News & Analysis
Motorola cuts 7,000 jobs and takes $3.5 billion charge
6/27/2002 6:20 AM EDT
SCHAUMBURG, Ill. -- Continuing its painful measures to cut costs, Motorola Inc. here today said it plans to take a $3.5 billion charge, reduce its workforce by approximately an additional 7% or 7,000 positions, and consolidate more of its chip-making plants.
The staff reductions, part of an ongoing restructuring strategy to reduce expenses, will impact all business segments and its corporate headquarters. Motorola's goal is to reduce its headcount to about 100,000 this year, from 111,000 at the end of 2001. It cut 4,000 jobs in the first quarter. At its peak, Motorola employed 150,000 workers.
Some 20% of the job cuts were in the company's infrastructure operations, which has been reportedly up for sale. The company did not break out the job cuts in the chip arm, however.
And, as a result of its semiconductor chip-outsourcing plan, which was reiterated on Wednesday, the troubled Schaumburg-based company said that "certain company-owned semiconductor manufacturing facilities will be written down to their fair market value."
On Wednesday, the company reiterated its so-called "asset-light" strategy, while simultaneously expanding its silicon foundry alliance with Taiwan Semiconductor Manufacturing Co. Ltd. (TSMC). The strategy is geared to shift more of its chip production to foundries, such as TSMC (see June 26 story ).

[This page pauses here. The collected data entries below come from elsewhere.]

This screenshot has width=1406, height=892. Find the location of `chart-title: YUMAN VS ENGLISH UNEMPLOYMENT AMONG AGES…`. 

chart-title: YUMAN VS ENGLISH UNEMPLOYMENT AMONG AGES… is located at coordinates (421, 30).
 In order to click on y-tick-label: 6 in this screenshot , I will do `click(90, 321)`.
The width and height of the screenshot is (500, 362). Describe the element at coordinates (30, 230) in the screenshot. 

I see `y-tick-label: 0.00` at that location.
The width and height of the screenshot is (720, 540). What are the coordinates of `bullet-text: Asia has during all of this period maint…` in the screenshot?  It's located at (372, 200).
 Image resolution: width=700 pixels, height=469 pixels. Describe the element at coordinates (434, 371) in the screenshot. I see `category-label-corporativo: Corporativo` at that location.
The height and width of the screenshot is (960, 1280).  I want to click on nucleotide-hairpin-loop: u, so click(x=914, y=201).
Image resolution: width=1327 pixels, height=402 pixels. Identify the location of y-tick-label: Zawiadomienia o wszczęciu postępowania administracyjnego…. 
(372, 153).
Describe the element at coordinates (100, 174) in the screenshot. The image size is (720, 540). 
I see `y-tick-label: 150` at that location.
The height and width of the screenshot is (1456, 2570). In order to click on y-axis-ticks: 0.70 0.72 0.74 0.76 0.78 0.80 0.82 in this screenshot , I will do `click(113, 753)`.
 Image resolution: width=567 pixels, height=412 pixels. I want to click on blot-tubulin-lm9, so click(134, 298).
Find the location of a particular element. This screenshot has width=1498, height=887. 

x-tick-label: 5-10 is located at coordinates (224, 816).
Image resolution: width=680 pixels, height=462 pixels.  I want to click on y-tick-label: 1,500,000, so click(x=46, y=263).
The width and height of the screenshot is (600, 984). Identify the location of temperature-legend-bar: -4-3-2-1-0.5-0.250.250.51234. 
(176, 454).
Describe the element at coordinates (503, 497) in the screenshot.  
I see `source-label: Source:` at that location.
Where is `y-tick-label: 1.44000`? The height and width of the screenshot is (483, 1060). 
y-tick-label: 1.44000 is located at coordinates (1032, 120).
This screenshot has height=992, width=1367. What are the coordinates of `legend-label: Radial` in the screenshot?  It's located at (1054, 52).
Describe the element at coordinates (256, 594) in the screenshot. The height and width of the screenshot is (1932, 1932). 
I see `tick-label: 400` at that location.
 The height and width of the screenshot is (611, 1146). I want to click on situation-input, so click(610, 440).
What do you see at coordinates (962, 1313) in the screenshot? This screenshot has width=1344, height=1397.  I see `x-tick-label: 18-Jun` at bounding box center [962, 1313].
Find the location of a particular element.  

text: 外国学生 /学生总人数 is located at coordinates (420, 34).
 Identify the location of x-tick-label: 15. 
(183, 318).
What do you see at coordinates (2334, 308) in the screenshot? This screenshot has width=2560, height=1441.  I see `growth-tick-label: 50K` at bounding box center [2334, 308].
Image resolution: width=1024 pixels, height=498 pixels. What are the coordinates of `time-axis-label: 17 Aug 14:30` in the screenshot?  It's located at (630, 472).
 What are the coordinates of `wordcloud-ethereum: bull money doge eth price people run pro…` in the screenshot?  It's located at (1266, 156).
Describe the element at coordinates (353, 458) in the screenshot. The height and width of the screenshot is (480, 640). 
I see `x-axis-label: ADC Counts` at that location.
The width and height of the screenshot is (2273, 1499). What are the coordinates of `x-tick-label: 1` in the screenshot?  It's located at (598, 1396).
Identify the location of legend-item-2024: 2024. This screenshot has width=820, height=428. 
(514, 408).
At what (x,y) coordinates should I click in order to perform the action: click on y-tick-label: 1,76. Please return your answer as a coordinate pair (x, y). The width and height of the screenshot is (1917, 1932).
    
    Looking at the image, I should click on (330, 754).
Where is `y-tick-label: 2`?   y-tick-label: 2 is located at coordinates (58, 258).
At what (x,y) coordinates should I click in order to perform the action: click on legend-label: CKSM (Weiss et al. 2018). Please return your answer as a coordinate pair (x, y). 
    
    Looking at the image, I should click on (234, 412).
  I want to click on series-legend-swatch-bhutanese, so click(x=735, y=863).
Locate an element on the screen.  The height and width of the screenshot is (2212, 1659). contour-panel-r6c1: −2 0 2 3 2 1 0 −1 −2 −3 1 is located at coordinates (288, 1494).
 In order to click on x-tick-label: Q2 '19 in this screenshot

A spokesman for Motorola said the moves would reduce the company's break-even point within its semiconductor group to $4.9 billion for the year. Previously, the break-even point for the company's chip arm was $5.2 billion.
The spokesman added that Motorola has no plans to shutter addition wafer fabs other than those that have been announced. Today, however, the company did announce plans to write-down certain manufacturing fabs, it was noted.
"The restructuring will be substantially completed when the steps we are announcing today are fully implemented," said Ed Breen, president and chief operating officer at Motorola, in a statement. "This means our businesses will be sized to today's economic environment and our assets will reflect today's market values," he said.
The semiconductor outsourcing agreement will result in lower capital expenditures in the future. Charges associated with these restructuring actions total about $1.9 billion, resulting in pre-tax savings of $100 million for the remainder of 2002 and provide an annualized pre-tax savings of $700 million.
The company also expects to record $1 billion charges related to lower market valuations of its investments and other assets. It will also write off $530 million in long-term financing receivables, which represents the remaining portion of a loan to Turkish cellular service operator Telsim, which remains in default.
The aggregate impact of all of these actions is expected to result in a charge of about $3.5 billion of which less than 20% is expected to be cash-related. The company plans to record more than 90% of these charges in the second quarter of 2002.
Remaining charges are expected to be recorded in the third and fourth quarters as appropriate under GAAP. A charge of $3.5 billion would lower annual GAAP-reported earnings by approximately $1.10 cents per share.
Motorola also reaffirmed its earlier guidance for the second quarter of 2002 and the full year. The company said today it is confident sales for the quarter will meet or slightly exceed $6.4 billion.
It also said it continues to expect to show a profit in the third and fourth quarters of this year and be profitable for the full year, excluding special items.
The company also said it continues to expect a sales decline of 5-10% percent for the full year compared to 2001. And, Motorola also said that it continues to believe that earnings of at least 4 cents per share is achievable for the full year 2002, excluding the impact of special items.